07-21-2009 12:17 PM
Hello, I'm a research assistant tasked with taking data received via TCP-IP and plotting it. I've had a couple of problems, probably because I've never used Labview before.
The data is sent in sets of six values separated using semicolons as delimiters, for example
"0.086842;0.00020341;0.00039838;-0.14057;-0.12614;-0.1327;" is one such data set
Receiving these strings through TCP connection is working just fine, however I just noticed that after passing a string such as my example into a 'Scan String for Tokens' block, the negative signs are dropped from the latter three values. I assumed it has something with setting '-' as an operator, but simply wiring negative sign in as an operator didn't change anything. I know there has to be a way to retain my negative signs, but I can't figure it.
07-21-2009 12:42 PM
Is this what you need?
07-21-2009 01:04 PM
Yes!

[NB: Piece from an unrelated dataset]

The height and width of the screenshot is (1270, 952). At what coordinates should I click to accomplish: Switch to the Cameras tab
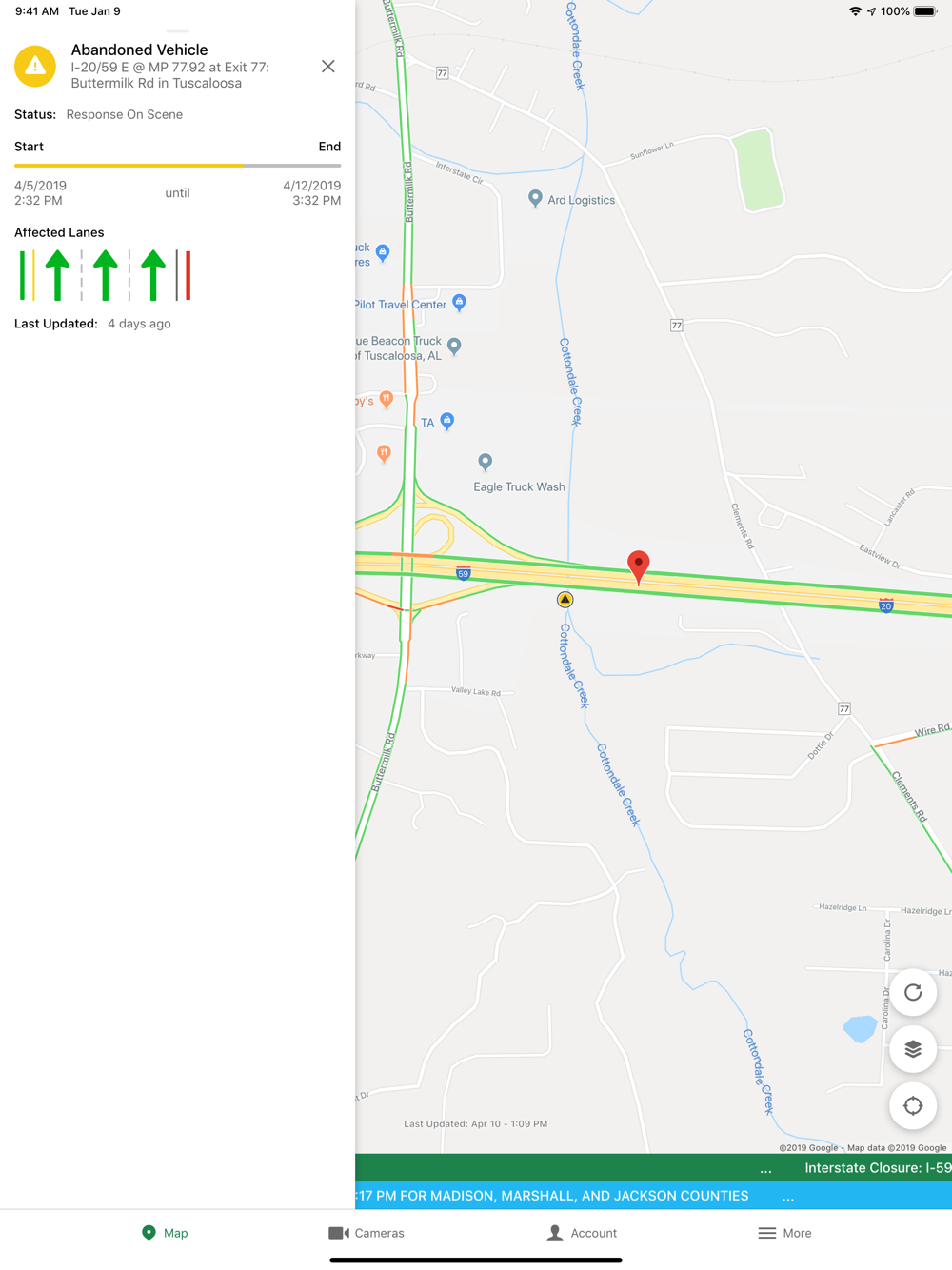coord(367,1233)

Thank you very much!
Your example brings up another question, though. When you pass those values into an array, is it possible then to pass individual array elements back out?
07-21-2009 01:13 PM
if you're always sure that there are six elements in the array, you could use index array. Alternatively, instead of using the above function, use scan from string.
07-21-2009 01:16 PM
07-21-2009 01:17 PM
07-21-2009 01:18 PM
You should use a shift register to cancatenate succesive arrays to one big array.
I suppose you have a loop somewhere in your code, then add a shift register to it.